(Pixel coordinate grounding data)
[Start of Attachment]
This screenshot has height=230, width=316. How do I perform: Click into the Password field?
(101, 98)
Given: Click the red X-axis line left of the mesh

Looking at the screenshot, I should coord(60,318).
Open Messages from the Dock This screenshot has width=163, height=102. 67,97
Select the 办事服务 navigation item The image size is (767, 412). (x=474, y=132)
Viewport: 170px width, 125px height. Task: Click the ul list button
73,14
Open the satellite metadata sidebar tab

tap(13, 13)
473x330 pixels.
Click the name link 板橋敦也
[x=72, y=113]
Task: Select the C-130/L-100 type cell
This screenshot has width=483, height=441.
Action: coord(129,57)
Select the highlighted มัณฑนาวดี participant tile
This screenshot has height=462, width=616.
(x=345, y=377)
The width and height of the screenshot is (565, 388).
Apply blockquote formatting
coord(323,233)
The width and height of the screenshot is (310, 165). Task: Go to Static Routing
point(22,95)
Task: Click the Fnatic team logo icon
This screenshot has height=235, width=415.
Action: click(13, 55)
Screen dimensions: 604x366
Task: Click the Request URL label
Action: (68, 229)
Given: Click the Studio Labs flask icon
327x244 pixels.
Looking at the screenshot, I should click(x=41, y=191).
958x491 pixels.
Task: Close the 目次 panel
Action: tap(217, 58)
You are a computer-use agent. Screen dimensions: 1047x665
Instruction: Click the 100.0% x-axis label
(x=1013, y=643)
[End of Attachment]
[Start of Attachment]
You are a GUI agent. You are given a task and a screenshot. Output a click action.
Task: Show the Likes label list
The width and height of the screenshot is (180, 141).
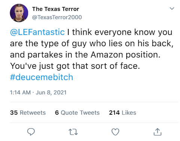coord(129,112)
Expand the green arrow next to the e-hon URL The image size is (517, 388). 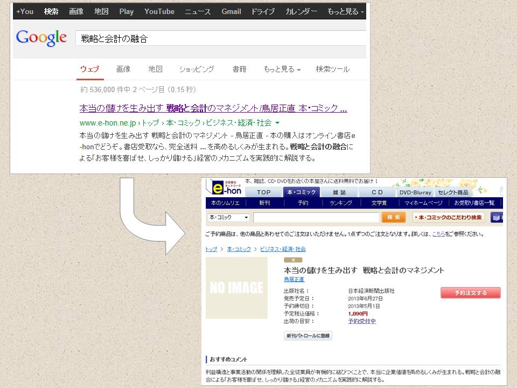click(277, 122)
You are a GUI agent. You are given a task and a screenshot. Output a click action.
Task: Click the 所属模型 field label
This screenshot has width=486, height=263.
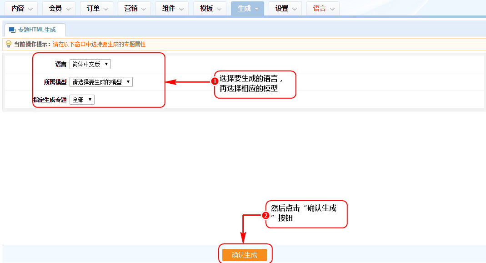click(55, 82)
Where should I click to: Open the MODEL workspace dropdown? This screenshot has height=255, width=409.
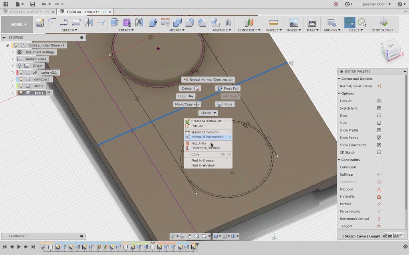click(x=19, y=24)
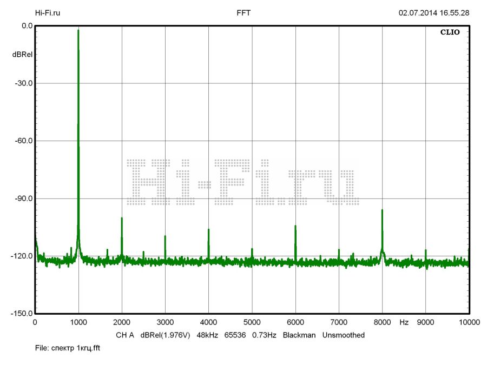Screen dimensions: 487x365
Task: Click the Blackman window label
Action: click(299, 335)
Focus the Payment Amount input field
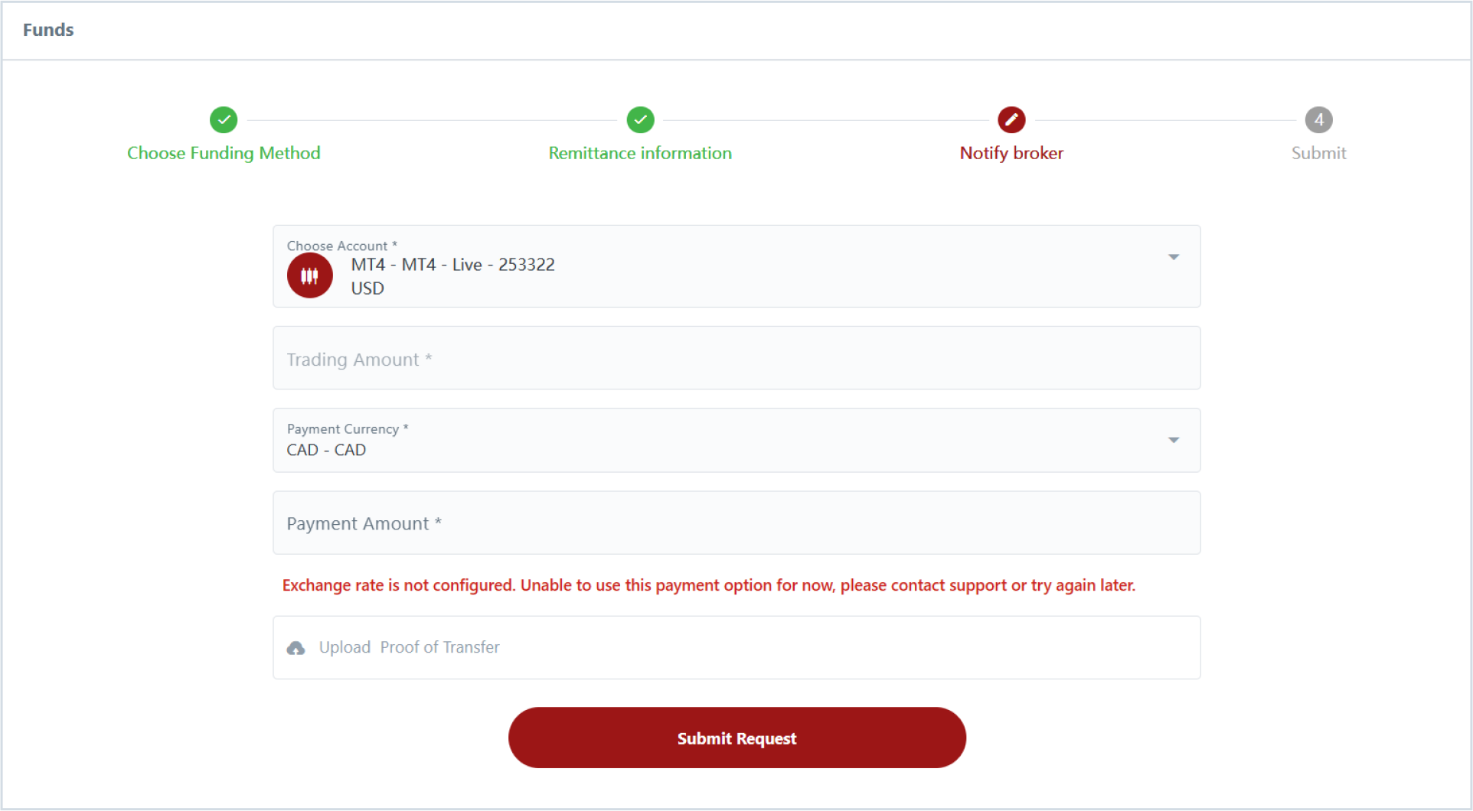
[End of Attachment]
[Start of Attachment]
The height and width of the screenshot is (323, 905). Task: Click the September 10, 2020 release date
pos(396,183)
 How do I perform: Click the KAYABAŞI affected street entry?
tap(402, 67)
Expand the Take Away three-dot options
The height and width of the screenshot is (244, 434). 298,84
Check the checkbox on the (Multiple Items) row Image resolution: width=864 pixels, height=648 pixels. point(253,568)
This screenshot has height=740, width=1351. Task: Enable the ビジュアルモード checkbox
[End of Attachment]
> [PROBLEM DESCRIPTION]
From the records above, quote only the lines running from the line with "This screenshot has height=230, width=316." to the line with "Select the highlighted", both lines included.

> [SOLUTION BELOW]
This screenshot has height=230, width=316. How do I perform: Click into the Password field?
(101, 98)
Given: Click the red X-axis line left of the mesh

Looking at the screenshot, I should coord(60,318).
Open Messages from the Dock This screenshot has width=163, height=102. 67,97
Select the 办事服务 navigation item The image size is (767, 412). (x=474, y=132)
Viewport: 170px width, 125px height. Task: Click the ul list button
73,14
Open the satellite metadata sidebar tab

tap(13, 13)
473x330 pixels.
Click the name link 板橋敦也
[x=72, y=113]
Task: Select the C-130/L-100 type cell
This screenshot has width=483, height=441.
Action: coord(129,57)
Select the highlighted มัณฑนาวดี participant tile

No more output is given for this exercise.